The Mysterious Life and Impeccable Death of Carlos Castaneda

Does anyone remember Carlos Casteneda these days? A very popular author in the 70’s, I knew some folks in the early 20th century who took his accounts of magico-mystic technologies dead seriously and worked them enthusiastically. If you’re among his adherents — groovy. If not, CrimeReads.com published some excerpts from a book on the gent The Mysterious Life and Impeccable Death of Carlos Castaneda, by Mike Sager.  To wit:

“A powerful book, simply written yet deeply affecting to some, The Teachings was the first of what would grow into a series of twelve—a groovy trip into the heady netherworld of psychedelic drugs and alternative realities; think Kerouac does psychotropics.

“Classified as nonfiction anthropology, the book was issued first by UCLA’s University Press. Shortly thereafter, it was purchased and reissued by Simon & Schuster. Though the book professed to be nonfiction, it read more like a novel, a combination of Hemingway’s bland staccato and García Márquez’s magical realism.

“Regardless of its genre—about which there would eventually be much debate—the book was perfectly suited to its times, an era of sex and drugs and flower power, of back-to-the-land innocence and marvelous cosmic yearnings. Offered in the form of journal entries, the story is set in a hard scrabble desert landscape of organ pipe cacti and glittering massifs. The story centers around the strange, difficult, and sometimes antic apprenticeship of a skeptical, slightly annoying young academic to a wily old Yaqui Indian sorcerer named Don Juan Matus, whom Castaneda said he met through a friend in the waiting room of a Greyhound bus station, on the Arizona side of the Mexican border, approximately six months a!er his marriage to Margaret Runyan.

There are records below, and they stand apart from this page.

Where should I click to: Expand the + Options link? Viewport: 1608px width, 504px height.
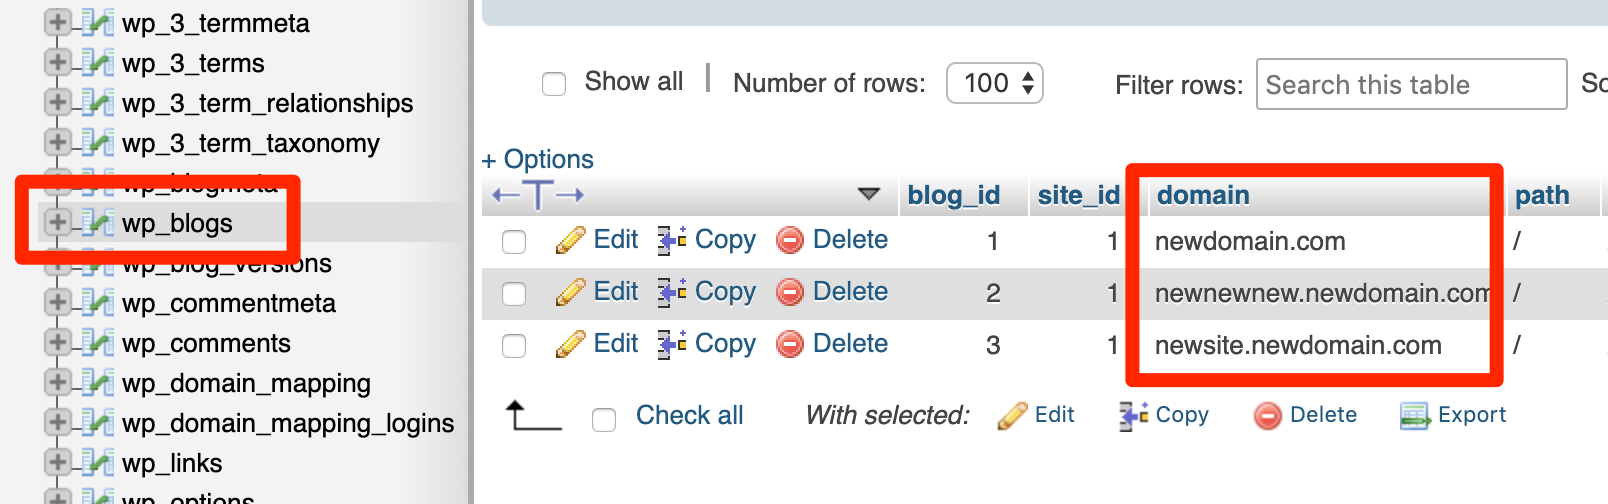pyautogui.click(x=538, y=159)
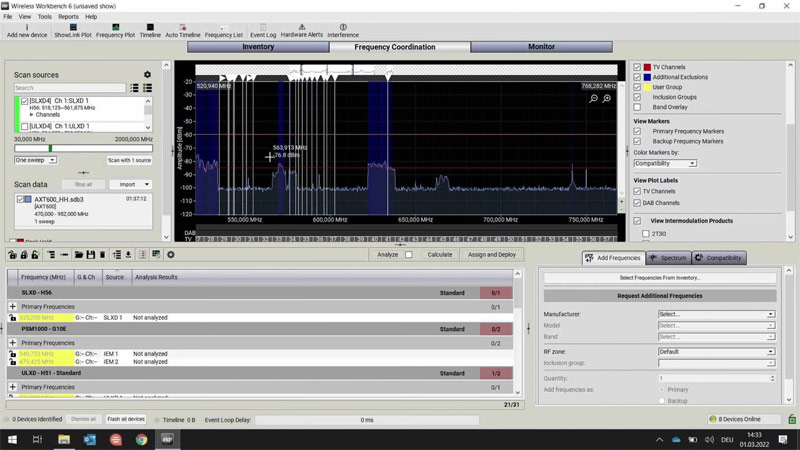The height and width of the screenshot is (450, 800).
Task: Click the Assign and Deploy button
Action: [491, 255]
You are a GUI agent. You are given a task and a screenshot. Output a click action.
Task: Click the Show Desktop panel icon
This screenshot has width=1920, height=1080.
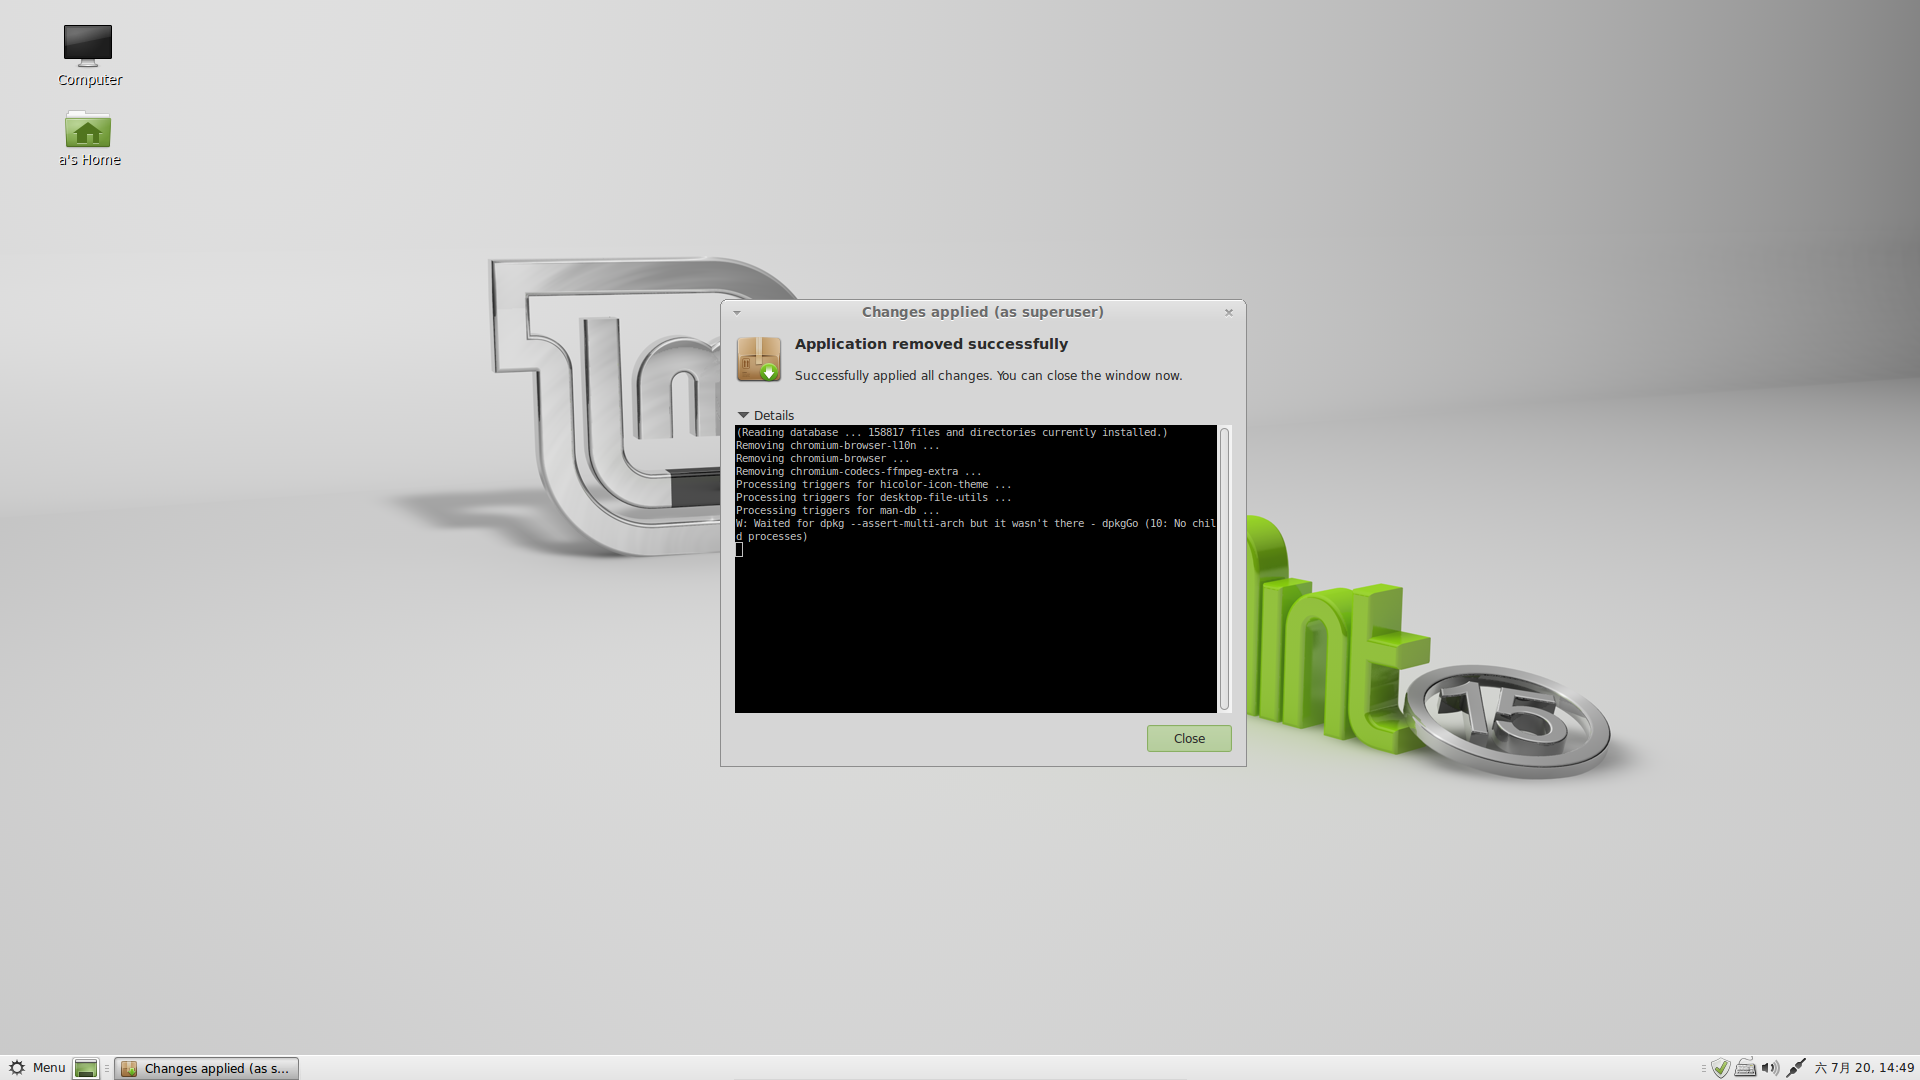86,1068
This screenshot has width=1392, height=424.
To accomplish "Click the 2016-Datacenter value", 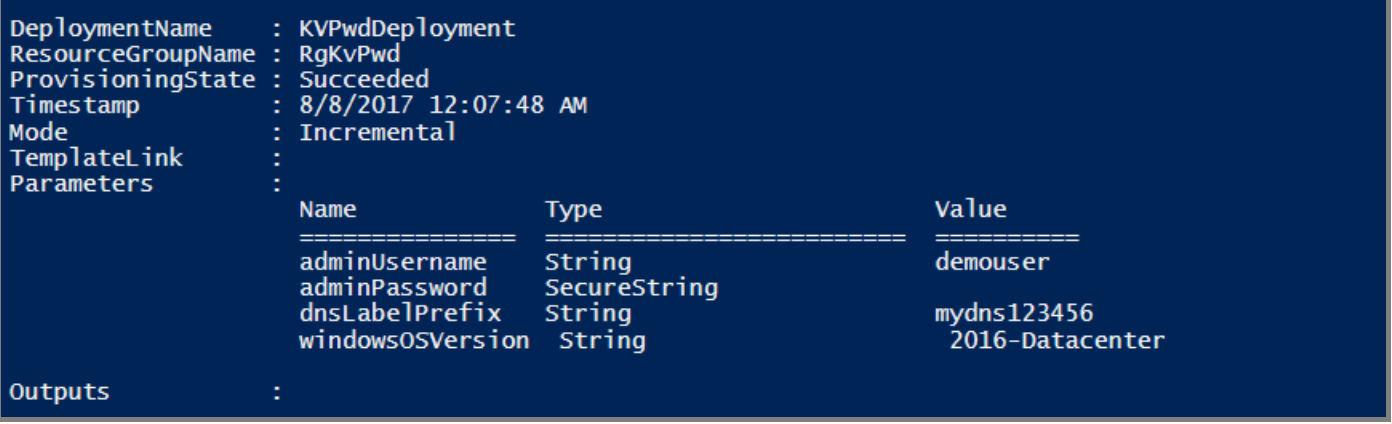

“Peopled with indigenous Indians, anthropomorphic incarnations, and spirits both playful and malevolent, the book evokes mysterious winds and terrifying sounds, the shiver of leaves at twilight, the loftiness of a crow in flight, the raw fragrance of tequila, the vile, fibrous taste of peyote. Castaneda writes extensively of his meetings with Mescalito, who comes to him disguised successively as a playful black dog, a column of singing light, and a cricket-like being with a warty green head.”